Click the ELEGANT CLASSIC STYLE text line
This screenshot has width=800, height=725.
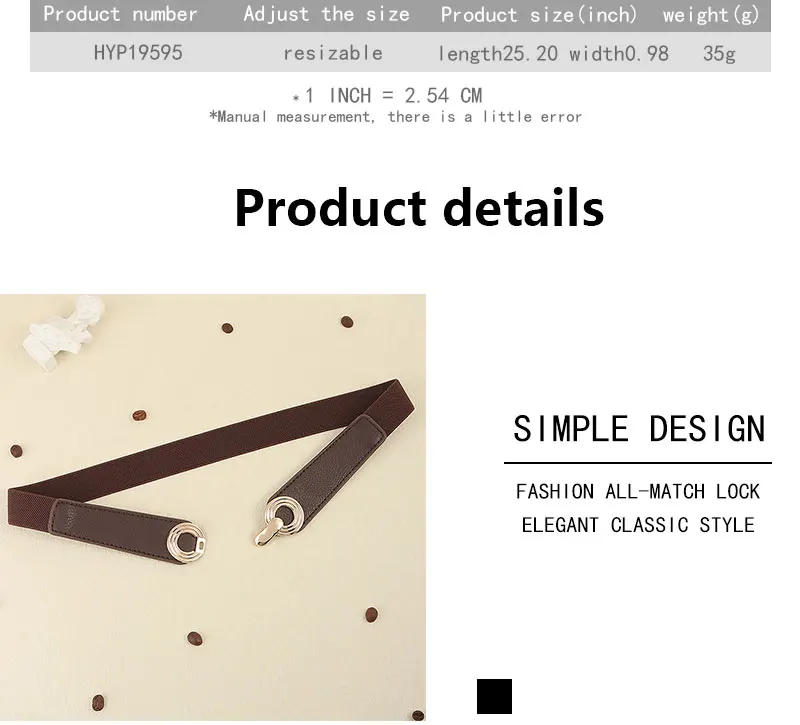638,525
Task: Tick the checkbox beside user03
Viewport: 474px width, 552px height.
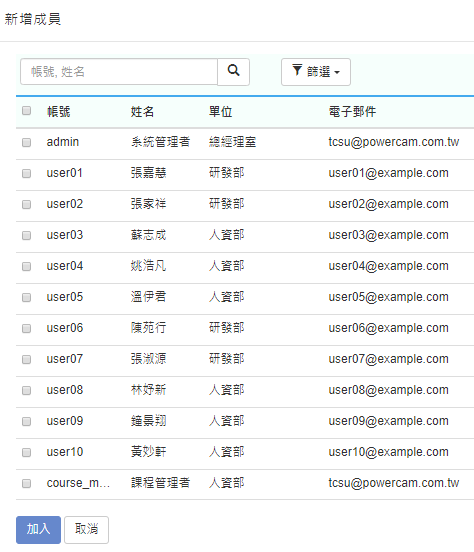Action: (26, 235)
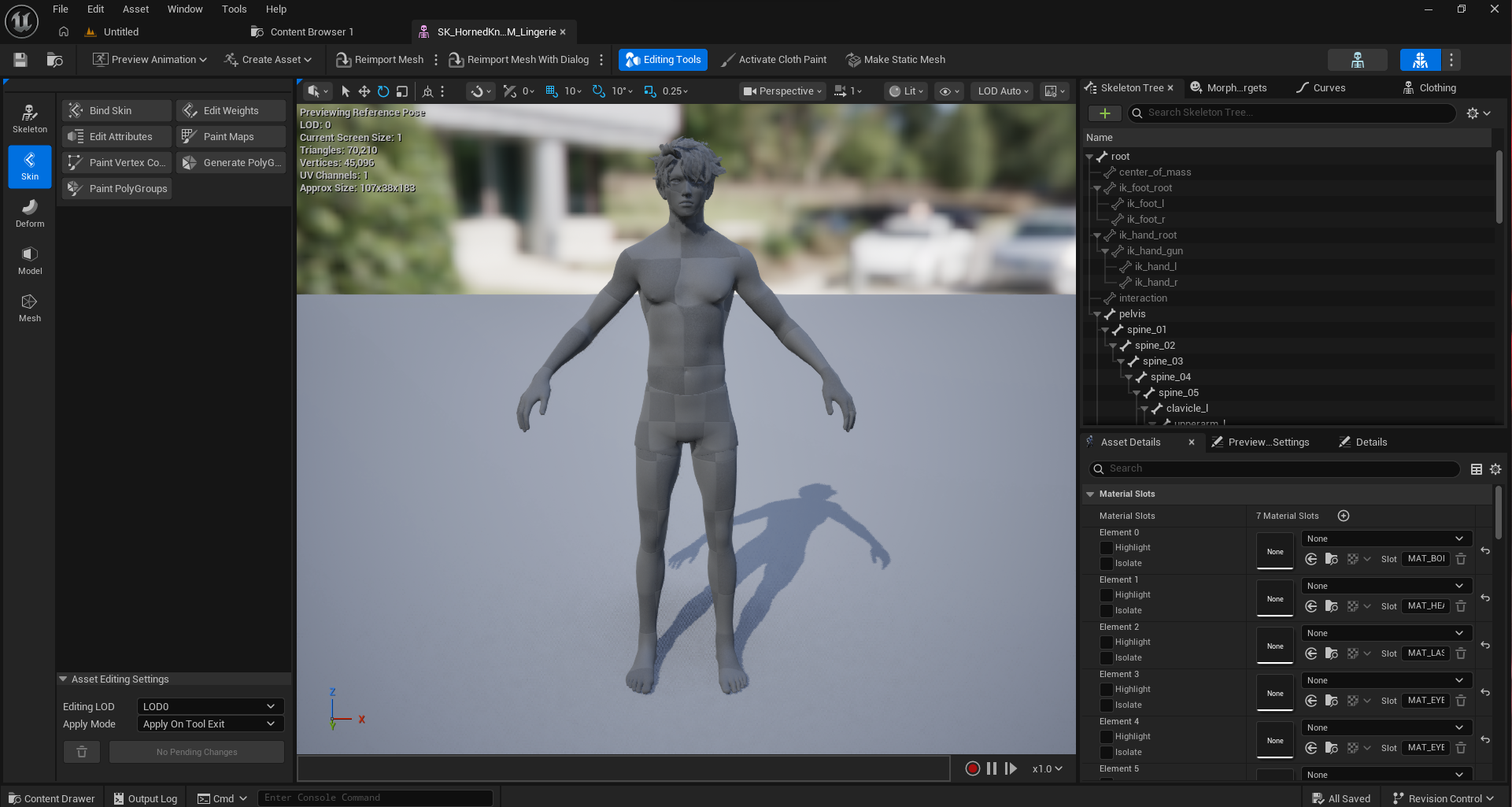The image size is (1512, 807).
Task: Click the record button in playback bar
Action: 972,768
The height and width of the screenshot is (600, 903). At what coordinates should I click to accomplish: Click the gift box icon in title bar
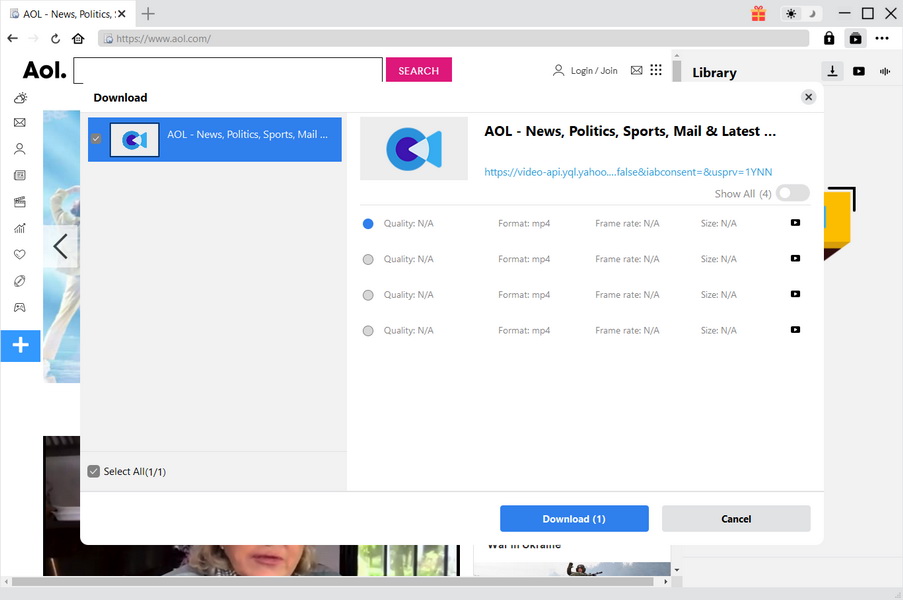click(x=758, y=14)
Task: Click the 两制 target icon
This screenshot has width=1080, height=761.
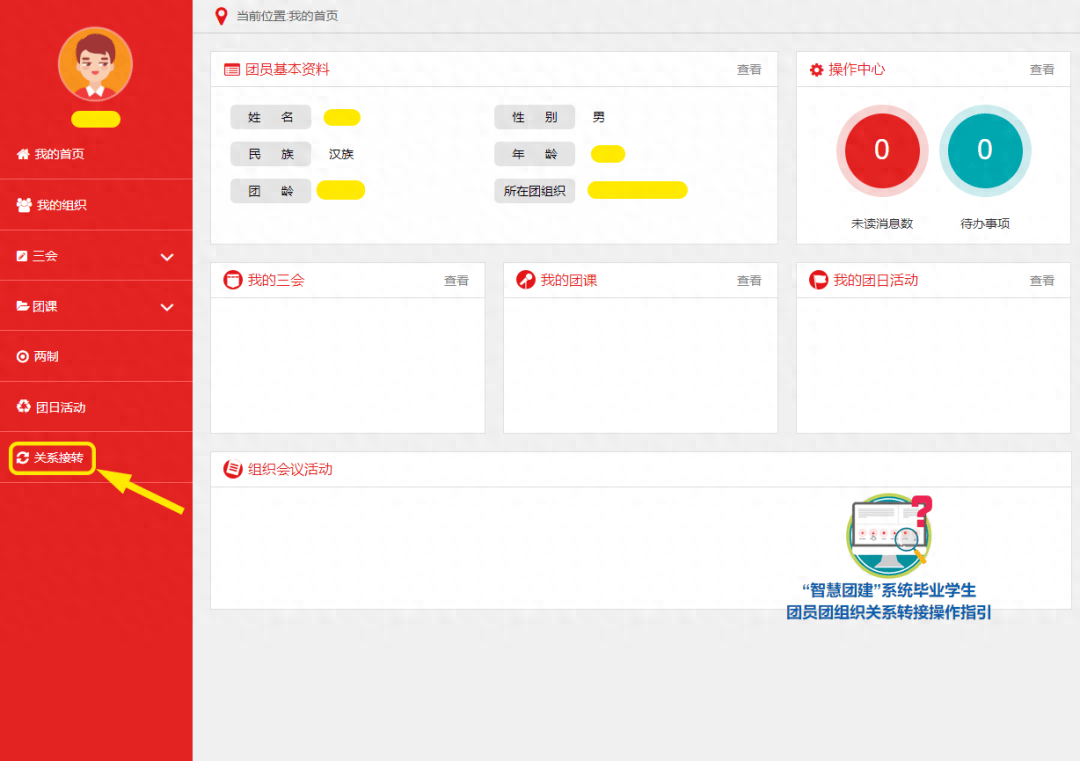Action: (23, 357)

....................

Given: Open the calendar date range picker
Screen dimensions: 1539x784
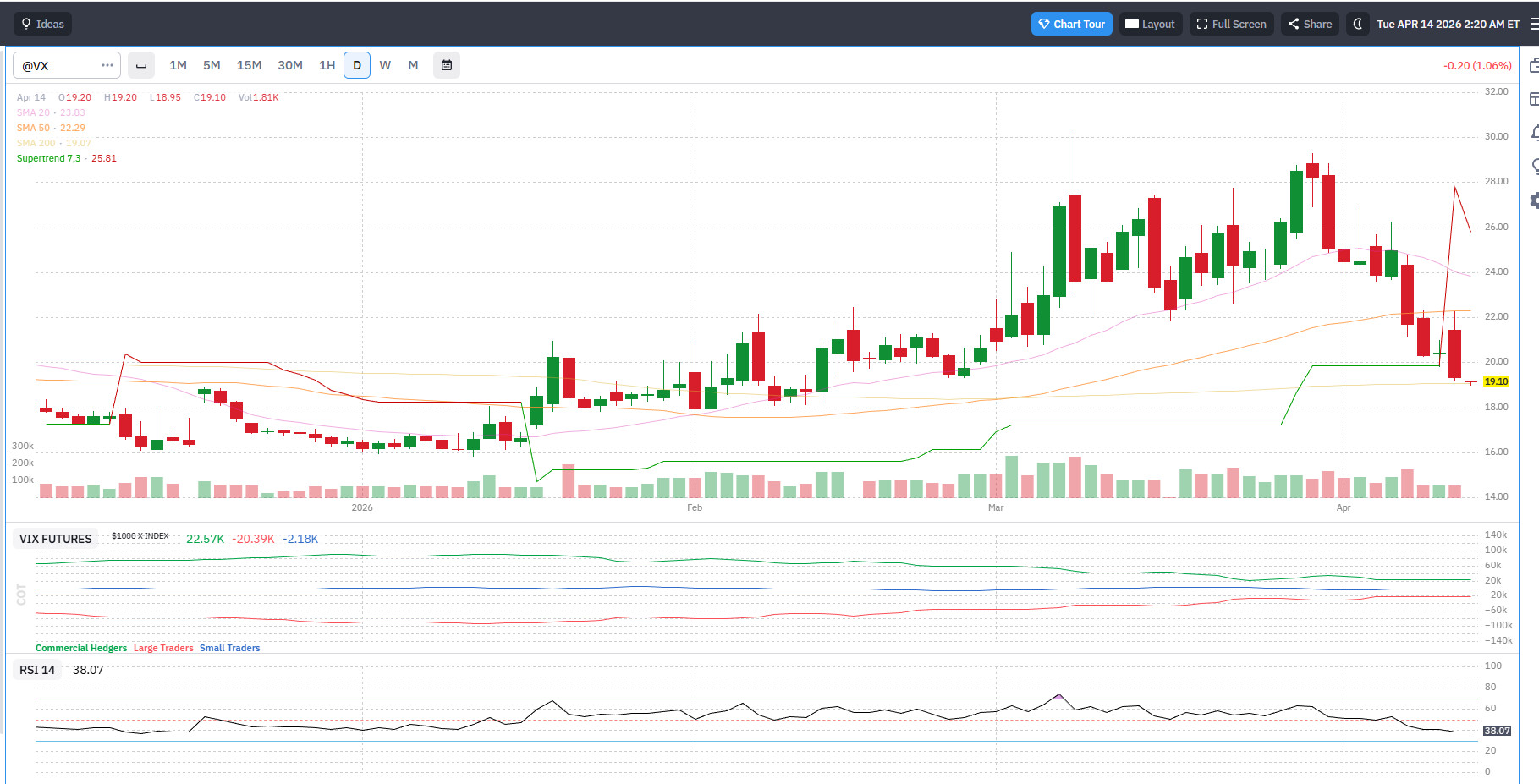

....................

§ What the exercise asks: From the listing above, repeat only the lines between the line containing "Click the ELEGANT CLASSIC STYLE text line" and the line containing "Task: Tick the checkbox beside user03", those two included. Pictures are not part of the copy.

§ Answer for this exercise:
Click the ELEGANT CLASSIC STYLE text line
This screenshot has width=800, height=725.
638,525
Task: Tick the checkbox beside user03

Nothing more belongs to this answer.